Volunteer of the Month: Asad Tabchi
For all new Americans, the first few days after arrival here are tough, and adjusting to a new life in a new country can be difficult. One thing that can make a huge difference, though, is being welcomed by a community that is excited to see new neighbors arrive.
Over the past year, Asad Tabchi has been that welcoming neighbor for dozens of newly arrived refugees – especially those arriving from Syria.
Asad began welcoming Syrian refugees after meeting the very first Syrian family New American Pathways welcomed in 2015. Since then, he says, he’s partnered with our resettlement team to make each new arrival’s landing smoother by providing additional items for their homes, assisting with English language education and other educational support, helping family members to take their driver’s license tests when ready and, most importantly, offering social support.

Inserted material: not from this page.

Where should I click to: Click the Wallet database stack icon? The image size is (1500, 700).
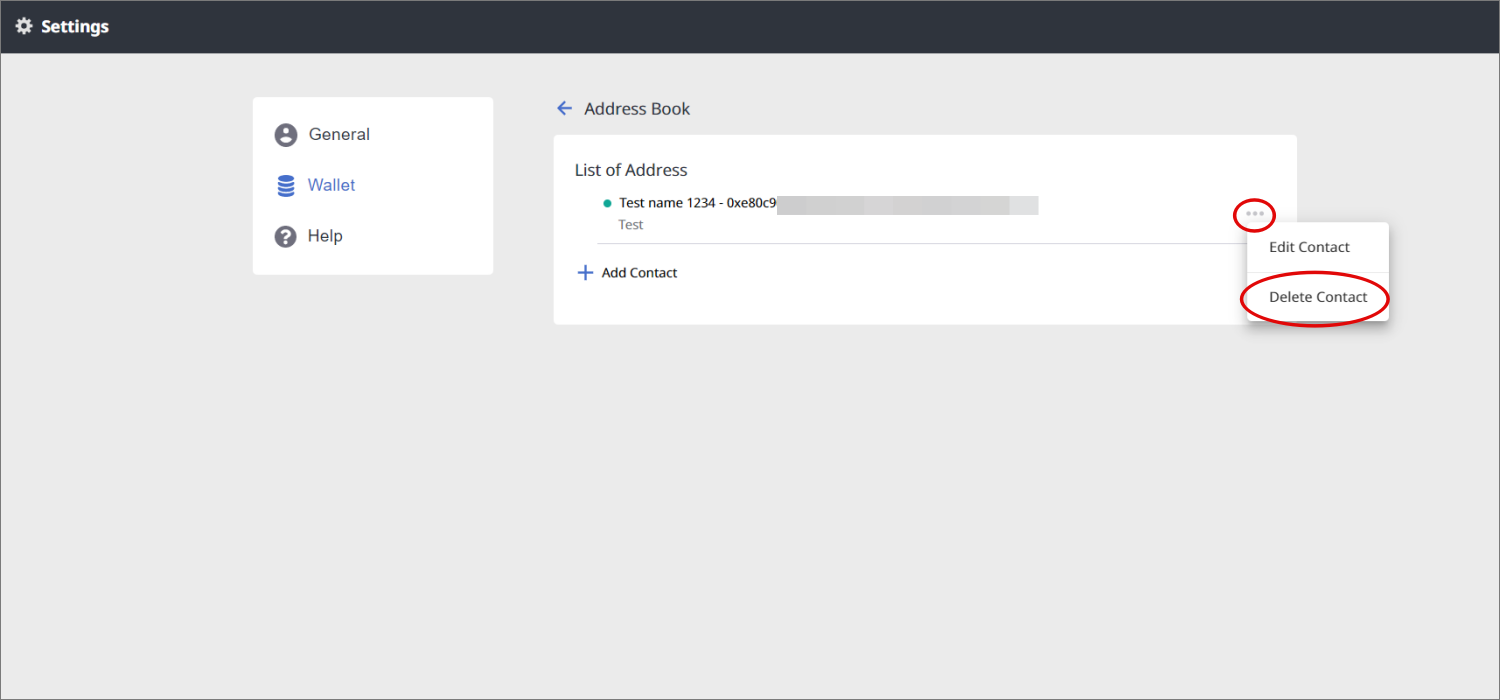[286, 186]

Partnership is key to the success Asad has found in serving the refugee community. “I am always very excited to work with Safia and your resettlement team,” Asad says. “They are helpful, nice, and responsive.” Asad added that he feels his work with the resettlement team has been able to help refugees to “break the ice” and support communication between new arrivals and the New AP team.

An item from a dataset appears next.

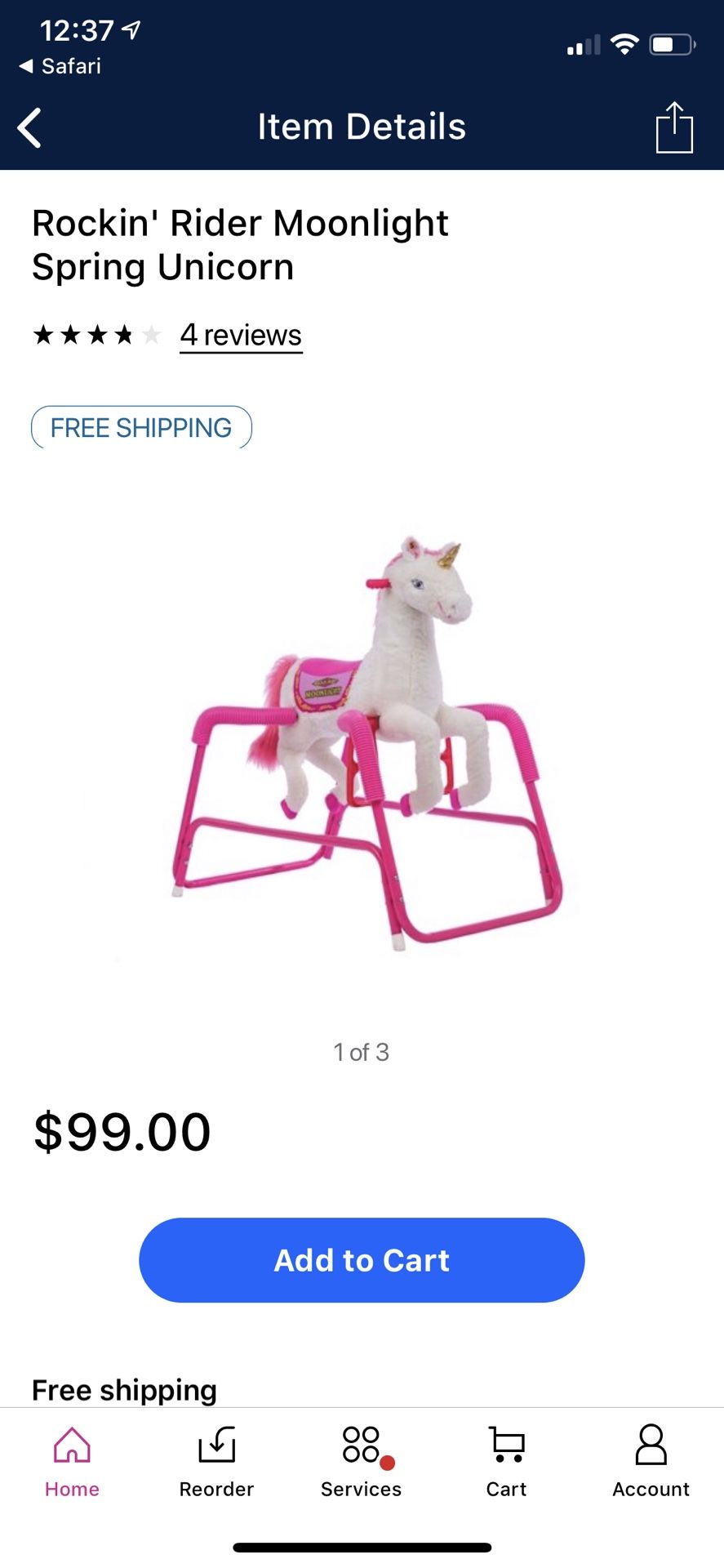Select the Home tab label
Viewport: 724px width, 1568px height.
[72, 1489]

It isn’t just the New AP team that Asad works with. While he is happy to do much of the welcoming work himself, he has also worked to build a strong network of volunteers who can be ready at a moment’s notice when a need arises. Asad and his community network stay connected through phone and text messages, and when the New AP team lets him know of a new arrival who may be in need of something – from a couch to a friendly visit – Asad and his friends are just a text message away!
But for Asad, the best and most important work he does seems simple – he visits with the families. Coming to their homes, socializing and helping them to feel welcome makes the greatest impact.
“Let me tell you that the most help refugees appreciate is the social help,” Asad says. “They need someone to talk with them and calm them down, they [are] scared from the unknown.” Asad remembers one family who was so grateful for a friendly visit that the father even tried to bend down and kiss his hands in thanks.
As more Syrians are scheduled for arrival, Asad looks forward to more people joining his welcoming community. “We really encourage our greater community to join to our group and help to welcome refugees,” he says.
We appreciate Asad and all of the community members who make Georgia a welcoming place for refugees and other new Americans.